==== Input rows

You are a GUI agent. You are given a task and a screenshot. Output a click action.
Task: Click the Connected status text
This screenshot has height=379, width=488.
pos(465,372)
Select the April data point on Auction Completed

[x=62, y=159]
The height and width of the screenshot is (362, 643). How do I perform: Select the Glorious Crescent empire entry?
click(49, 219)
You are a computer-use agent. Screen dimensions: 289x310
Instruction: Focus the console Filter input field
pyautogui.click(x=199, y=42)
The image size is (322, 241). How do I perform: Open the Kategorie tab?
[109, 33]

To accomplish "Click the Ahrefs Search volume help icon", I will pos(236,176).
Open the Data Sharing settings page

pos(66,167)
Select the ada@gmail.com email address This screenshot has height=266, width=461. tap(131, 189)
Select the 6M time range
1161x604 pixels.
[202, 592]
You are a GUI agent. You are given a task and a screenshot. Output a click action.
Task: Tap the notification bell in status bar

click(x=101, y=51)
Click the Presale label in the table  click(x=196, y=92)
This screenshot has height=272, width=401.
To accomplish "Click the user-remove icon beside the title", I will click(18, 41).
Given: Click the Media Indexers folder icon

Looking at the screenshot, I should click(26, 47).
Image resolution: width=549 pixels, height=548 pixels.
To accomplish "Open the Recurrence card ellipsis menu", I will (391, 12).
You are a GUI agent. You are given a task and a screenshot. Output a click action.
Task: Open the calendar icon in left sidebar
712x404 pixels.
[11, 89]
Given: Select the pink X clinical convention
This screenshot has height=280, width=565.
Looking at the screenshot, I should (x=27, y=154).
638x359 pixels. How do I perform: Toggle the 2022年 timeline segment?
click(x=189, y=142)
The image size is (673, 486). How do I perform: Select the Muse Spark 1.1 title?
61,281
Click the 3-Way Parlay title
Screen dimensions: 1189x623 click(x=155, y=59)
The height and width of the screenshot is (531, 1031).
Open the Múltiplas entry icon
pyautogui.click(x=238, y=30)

========

» **Short exercise**: Please reproduce all of the entries above word for word, keeping every character and line unchanged.

» **Answer to this problem**:
You are a GUI agent. You are given a task and a screenshot. Output a click action.
Task: Click the Connected status text
This screenshot has height=379, width=488.
pos(465,372)
Select the April data point on Auction Completed

[x=62, y=159]
The height and width of the screenshot is (362, 643). How do I perform: Select the Glorious Crescent empire entry?
click(49, 219)
You are a computer-use agent. Screen dimensions: 289x310
Instruction: Focus the console Filter input field
pyautogui.click(x=199, y=42)
The image size is (322, 241). How do I perform: Open the Kategorie tab?
[109, 33]

To accomplish "Click the Ahrefs Search volume help icon", I will pos(236,176).
Open the Data Sharing settings page

pos(66,167)
Select the ada@gmail.com email address This screenshot has height=266, width=461. tap(131, 189)
Select the 6M time range
1161x604 pixels.
[202, 592]
You are a GUI agent. You are given a task and a screenshot. Output a click action.
Task: Tap the notification bell in status bar

click(x=101, y=51)
Click the Presale label in the table  click(x=196, y=92)
This screenshot has height=272, width=401.
To accomplish "Click the user-remove icon beside the title", I will click(18, 41).
Given: Click the Media Indexers folder icon

Looking at the screenshot, I should click(26, 47).
Image resolution: width=549 pixels, height=548 pixels.
To accomplish "Open the Recurrence card ellipsis menu", I will (391, 12).
You are a GUI agent. You are given a task and a screenshot. Output a click action.
Task: Open the calendar icon in left sidebar
712x404 pixels.
[11, 89]
Given: Select the pink X clinical convention
This screenshot has height=280, width=565.
Looking at the screenshot, I should (x=27, y=154).
638x359 pixels. How do I perform: Toggle the 2022年 timeline segment?
click(x=189, y=142)
The image size is (673, 486). How do I perform: Select the Muse Spark 1.1 title?
61,281
Click the 3-Way Parlay title
Screen dimensions: 1189x623 click(x=155, y=59)
The height and width of the screenshot is (531, 1031).
Open the Múltiplas entry icon
pyautogui.click(x=238, y=30)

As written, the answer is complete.